L’absentéisme lié à des problèmes psychologiques a connu une augmentation spectaculaire ces dernières années. Le Brésil est le pays le plus touché au monde par l’anxiété et figure parmi les cinq pays présentant le taux de dépression le plus élevé. Les entreprises et le ministère du Travail considèrent le burn-out comme une conséquence du stress professionnel, mais selon moi, sa racine se trouve dans notre mode de vie actuel, dans l’hyperconnectivité et la déconnexion avec notre essence, comme vous l’avez évoqué dans une question précédente. La cause est la même que pour l’anxiété et la dépression.
C’est en discutant avec les gens que j’ai compris que l’entreprise, à elle seule, ne pouvait pas combler ce manque. Le monde de l’entreprise est froid. Une entreprise ne peut pas se permettre d’avoir des sentiments. Son objectif est le profit et la croissance, et à mon avis, elle doit rester ainsi ; c’est son rôle dans le monde. Les entreprises veulent que leurs employés se portent bien afin qu’ils soient plus productifs et qu’elles projettent une image institutionnelle montrant qu’elles se soucient de leur équipe.
Mais les entreprises sont idéalement placées pour encourager ce sentiment chez leurs employés. Pour les amener à réfléchir à leurs comportements, à l’attention qu’ils portent à leurs collègues, à la bienveillance, à l’empathie, bref, à tout ce que la philosophie et la spiritualité nous enseignent. C’est dans cet esprit d’entraide que je vois la solution, non seulement pour le milieu professionnel, mais aussi pour la vie personnelle de chacun. Pour les sortir de leur routine.
La Bhagavad Gita est un texte profondément symbolique et spirituel. Comment s’est déroulée l’adaptation de cette structure ancienne en un récit contemporain, destiné à des lecteurs confrontés à l’anxiété, à la surstimulation et à la pression de la productivité ?

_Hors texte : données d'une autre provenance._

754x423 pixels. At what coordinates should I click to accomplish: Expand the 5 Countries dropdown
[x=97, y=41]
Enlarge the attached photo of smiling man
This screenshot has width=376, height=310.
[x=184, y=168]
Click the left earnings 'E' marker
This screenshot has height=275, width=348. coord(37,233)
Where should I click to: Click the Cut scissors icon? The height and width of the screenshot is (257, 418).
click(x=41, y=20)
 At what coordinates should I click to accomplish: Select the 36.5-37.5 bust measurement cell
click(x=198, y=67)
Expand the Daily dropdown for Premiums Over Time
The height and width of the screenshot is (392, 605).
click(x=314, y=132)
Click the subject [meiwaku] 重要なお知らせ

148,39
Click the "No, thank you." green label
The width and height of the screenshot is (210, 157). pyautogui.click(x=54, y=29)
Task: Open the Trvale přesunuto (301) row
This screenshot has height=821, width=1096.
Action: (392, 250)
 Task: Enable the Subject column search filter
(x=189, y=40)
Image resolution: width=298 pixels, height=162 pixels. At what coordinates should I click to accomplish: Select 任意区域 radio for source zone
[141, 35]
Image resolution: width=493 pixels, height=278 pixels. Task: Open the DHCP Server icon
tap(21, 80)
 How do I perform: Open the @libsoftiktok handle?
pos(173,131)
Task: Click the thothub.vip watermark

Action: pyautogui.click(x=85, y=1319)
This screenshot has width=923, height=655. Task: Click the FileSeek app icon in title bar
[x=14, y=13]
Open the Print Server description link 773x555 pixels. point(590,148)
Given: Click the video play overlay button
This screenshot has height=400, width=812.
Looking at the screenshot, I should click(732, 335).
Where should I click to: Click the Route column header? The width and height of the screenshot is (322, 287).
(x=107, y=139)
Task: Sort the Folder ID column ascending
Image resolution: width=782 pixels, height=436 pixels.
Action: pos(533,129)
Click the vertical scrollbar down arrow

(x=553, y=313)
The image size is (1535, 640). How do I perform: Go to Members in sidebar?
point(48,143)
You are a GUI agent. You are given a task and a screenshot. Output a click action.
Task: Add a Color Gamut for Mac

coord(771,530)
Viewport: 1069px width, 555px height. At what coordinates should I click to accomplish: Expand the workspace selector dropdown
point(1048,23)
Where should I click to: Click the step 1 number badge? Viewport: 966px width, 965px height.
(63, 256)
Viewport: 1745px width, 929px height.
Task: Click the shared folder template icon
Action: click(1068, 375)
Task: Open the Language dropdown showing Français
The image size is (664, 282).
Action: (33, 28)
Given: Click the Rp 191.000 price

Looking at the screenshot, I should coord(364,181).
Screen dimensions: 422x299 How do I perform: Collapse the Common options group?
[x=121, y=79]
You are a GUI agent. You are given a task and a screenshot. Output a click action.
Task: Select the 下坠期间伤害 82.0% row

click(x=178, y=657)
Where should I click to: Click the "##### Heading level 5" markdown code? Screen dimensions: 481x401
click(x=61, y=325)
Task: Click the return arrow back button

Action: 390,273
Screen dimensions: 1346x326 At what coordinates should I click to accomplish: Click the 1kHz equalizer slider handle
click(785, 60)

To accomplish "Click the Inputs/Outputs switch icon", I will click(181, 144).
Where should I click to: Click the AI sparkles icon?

Ce qui est frappant, c’est que rien n’a changé en 2500 ans. La nature humaine est restée la même. Les conflits intérieurs qui nous tourmentaient sont toujours les mêmes. Le contexte a évolué, peut-être aussi les défis extérieurs – autrefois plus physiques, désormais plus mentaux – mais le défi principal demeure inchangé : maîtriser les pulsions de notre ego. Les ennemis d’Arjuna continuent de nous tourmenter.
Toute cette pression et cette anxiété proviennent de notre besoin de surpasser les autres, de posséder davantage, d’accomplir plus de choses, toujours d’avoir plus que les autres. Ce besoin alimente l’égoïsme, l’envie, la colère et le manque d’empathie, et tout cela, enrobé dans le consumérisme actuel, engendre anxiété et dépression.
Ce livre place les relations humaines au cœur de la finalité, et non comme un moyen. Dans une société qui valorise les résultats rapides et les indicateurs de performance, comment percevez-vous le défi que représente l’enseignement selon lequel le véritable succès réside dans la qualité des rencontres, et non dans l’ampleur des accomplissements ?
Les gens sont en manque d’affection, cherchant désespérément à donner un sens à leur vie. Je vois beaucoup de gens parler de pensée positive, de techniques pour attirer l’argent et de la nécessité d’échapper aux personnes toxiques. Il existe une multitude de techniques et de promesses qui, à mon avis, ne font qu’attiser le feu. Le message est toujours le même : suivez le mode d’emploi et vous serez heureux. Le bonheur est une conséquence, pas un produit tout fait. Tout cela devient lassant et inefficace. Les gens sont épuisés et aspirent simplement à trouver quelque chose de sensé.
Le problème n’est pas extérieur ; il est intérieur. Lorsque nous entretenons la conviction que notre vie serait parfaite sans notre voisin, nous favorisons la compétitivité.
Quand on comprend qu’il suffit d’être meilleur qu’hier, que personne n’est là pour nous faire du mal mais que chacun affronte les mêmes difficultés, la vie s’allège. À mon sens, c’est ce qui manque : la légèreté dans la vie. Lâcher prise, accueillir ce qui vient et ceux qui viennent à nous.